Fiscal policy involves government spending, borrowing, and taxes to control economic activity, with goals including reducing unemployment and encouraging economic growth. Governments may use taxes to fund subsidy programs or create jobs for civil servants. Deficits and surpluses are common, and can be eliminated through increased tax revenues or short-term spending.
National and regional governments often implement various policies to influence the direction of the economy. While the short-term goals of fiscal policy may vary, all fiscal policy is driven by government attempts to control economic activity. Some people confuse fiscal policy with monetary policy. Fiscal policies generally refer to government spending, borrowing and the assessment of taxes, while monetary policies control interest rates and the national money supply.
The ultimate goals of fiscal policy include reducing unemployment and encouraging economic growth. Monetary policies can also influence growth and unemployment levels, but fiscal policies are policy decisions related to government budgets and how public funds are used to shape the economy. Fiscal policy goals for a regional government may include reducing the number of households living below the poverty line. The government may decide to alleviate poverty by raising taxes to fund free health care programs, housing projects, and various other types of subsidy programs that improve living standards for large numbers of people. Conversely, a government may try to improve economic conditions by reducing taxes so that businesses have more money to spend on hiring employees, as this can reduce unemployment and improve living standards.

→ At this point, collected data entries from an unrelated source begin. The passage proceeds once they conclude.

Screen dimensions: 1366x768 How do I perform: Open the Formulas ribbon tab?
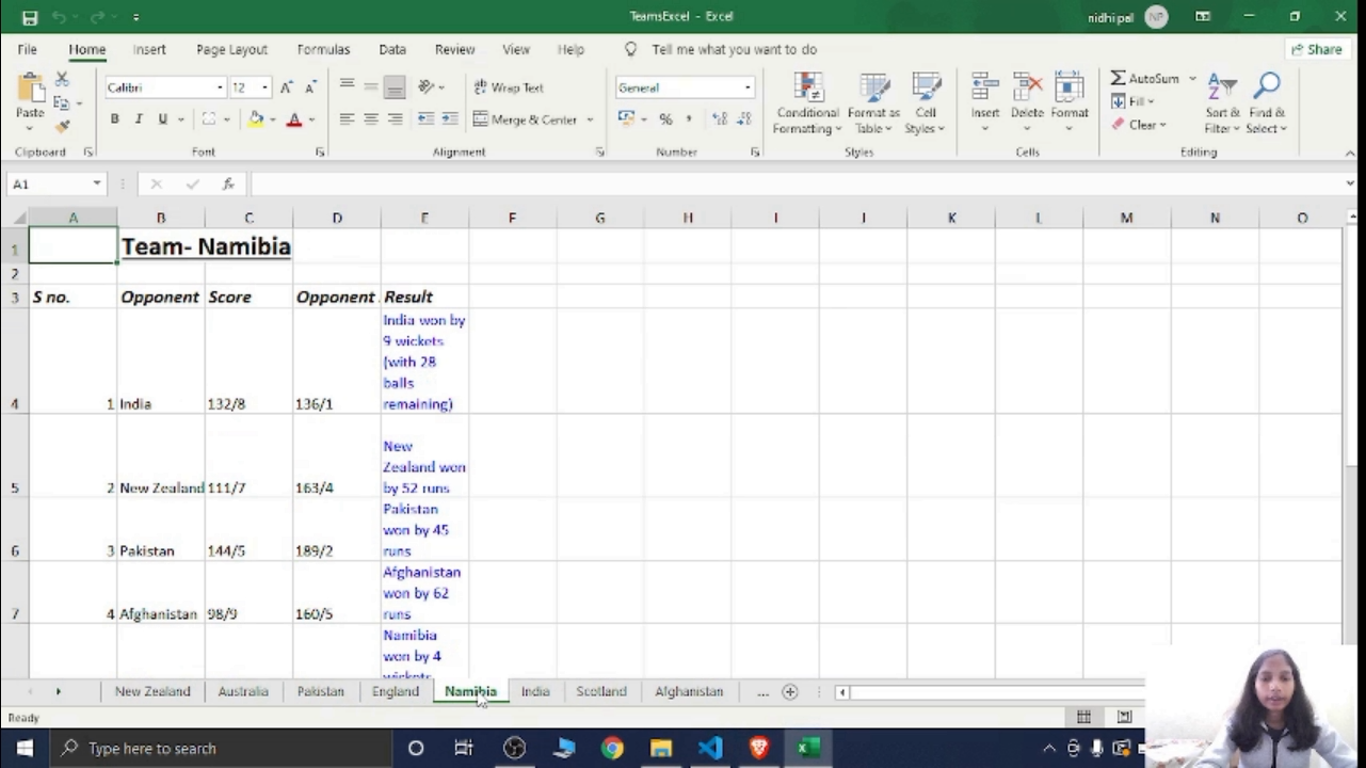[x=323, y=49]
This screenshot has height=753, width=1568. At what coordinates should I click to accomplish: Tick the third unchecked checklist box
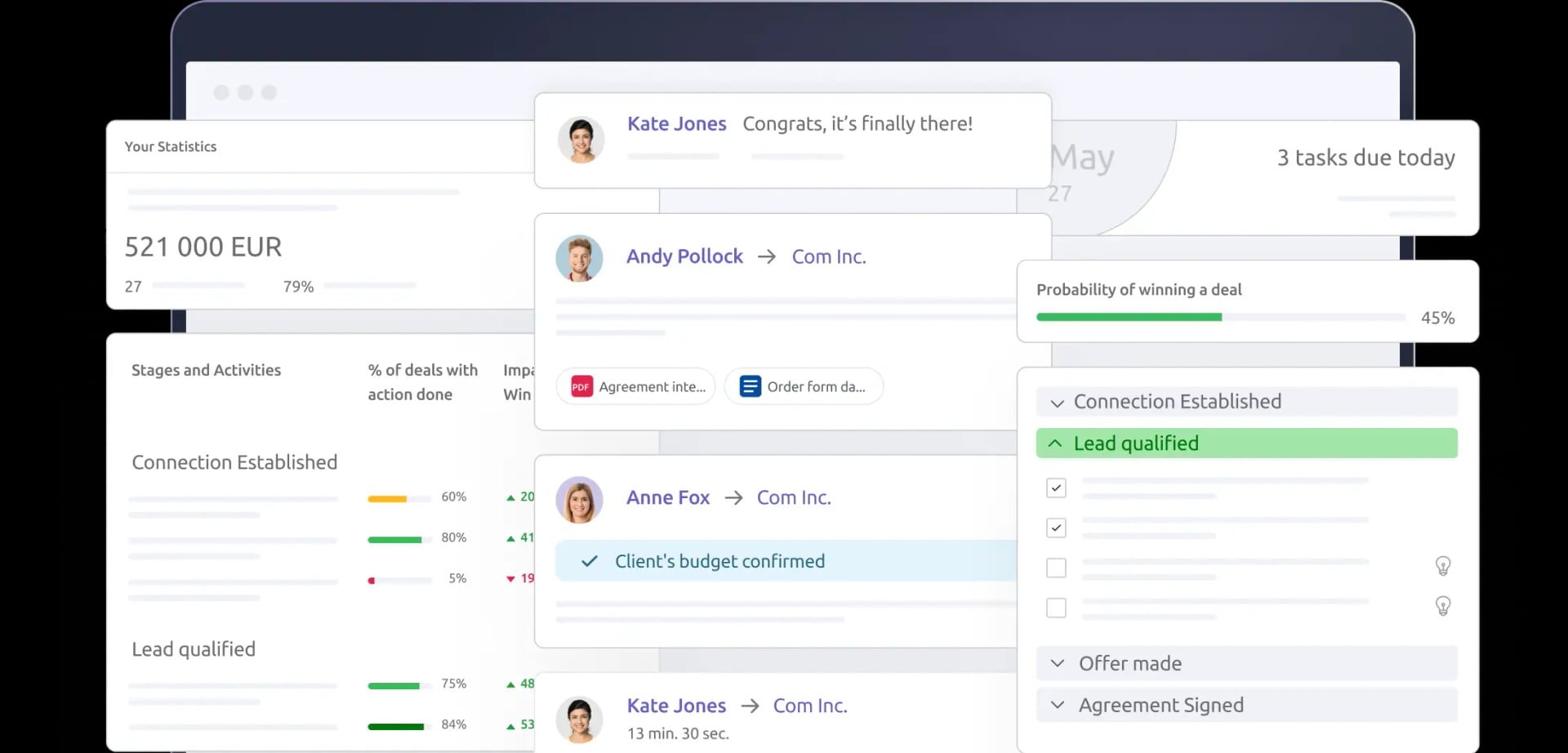[x=1056, y=568]
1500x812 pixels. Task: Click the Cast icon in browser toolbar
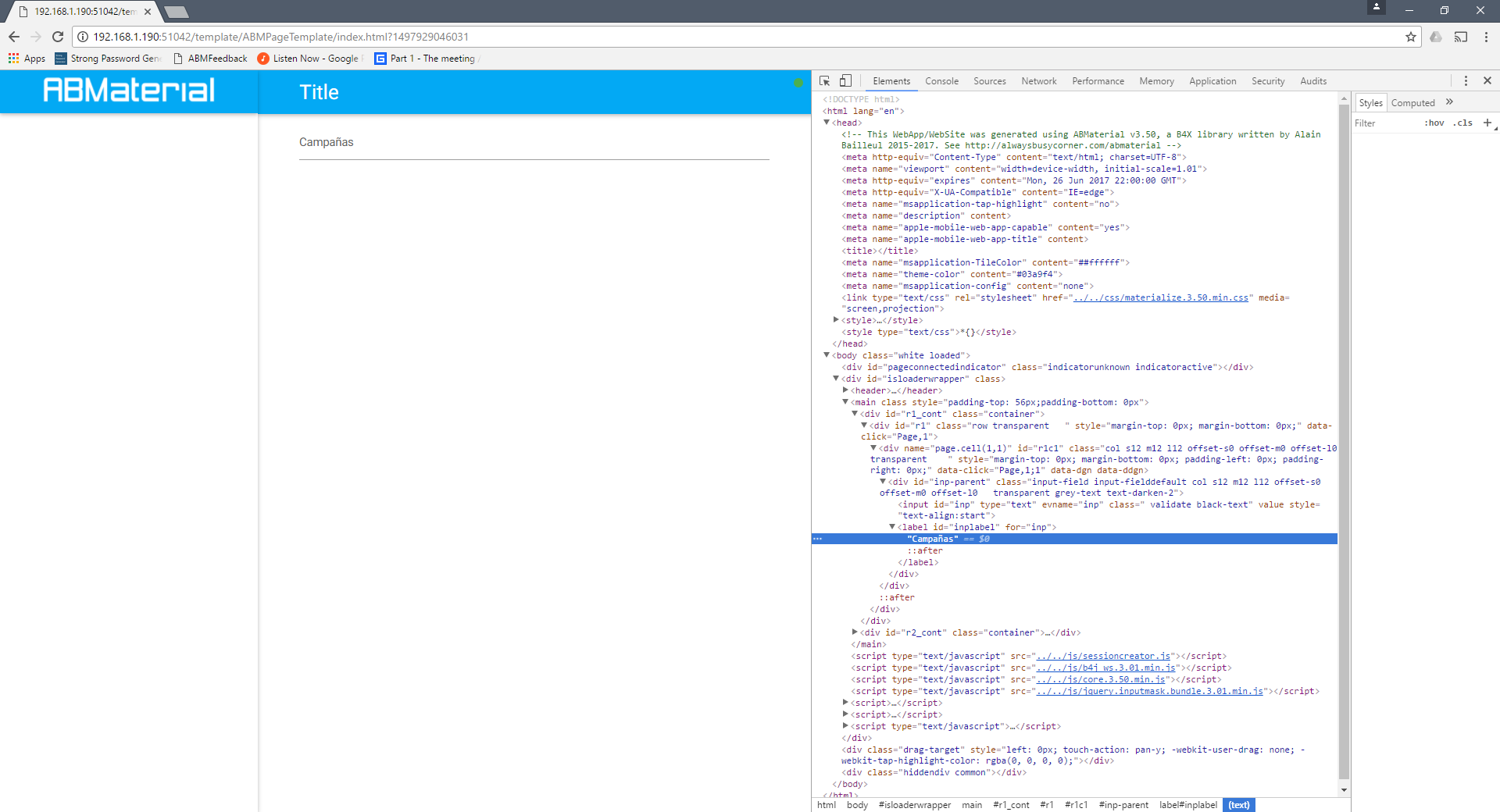click(x=1461, y=37)
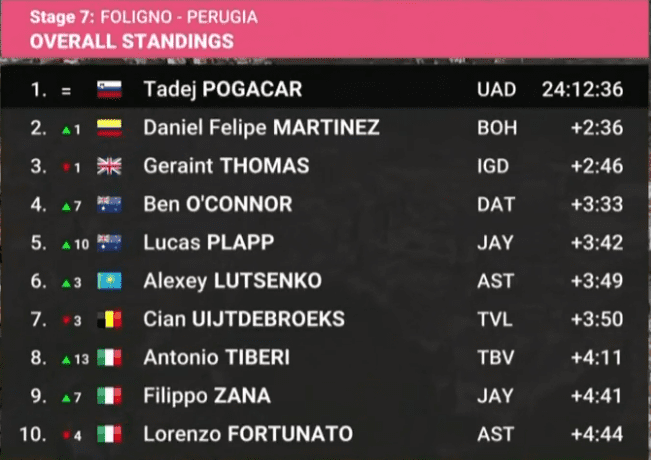This screenshot has width=651, height=460.
Task: Click the Colombian flag next to Martinez
Action: tap(109, 128)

While fiscal policy goals are generally related to improving the economy as a whole, some politicians try to implement policies that are designed to improve the current government’s financial situation. Some governments base fiscal policies around the idea that governments should not only support job creation, but should take direct responsibility for job creation. In some countries, governments assess a wide range of taxes and some revenues are used to create jobs for civil servants who may work for the national security services, post office or health workers. Opposition parties can campaign for fiscal policy changes that involve a reduction in the government workforce and lower taxes.
In addition to taxes, government agencies can also raise funds by issuing debt instruments called bonds. Typically, bonds are backed by tax funds, which means bondholders receive interest payments that come from tax revenues. Thus, a ruling government that increases spending will raise taxes in the long run even though one of the stated short-term goals of its fiscal policy is to keep taxes low.
In theory, governments as non-profit organizations should have balanced budgets. Nonetheless, deficits and surpluses are not uncommon, and the fiscal policy goals of some political groups include the elimination of both deficits and surpluses. A deficit can be canceled by increasing tax revenues while a surplus can be eliminated by increasing short-term spending or by returning tax revenues to taxpayers.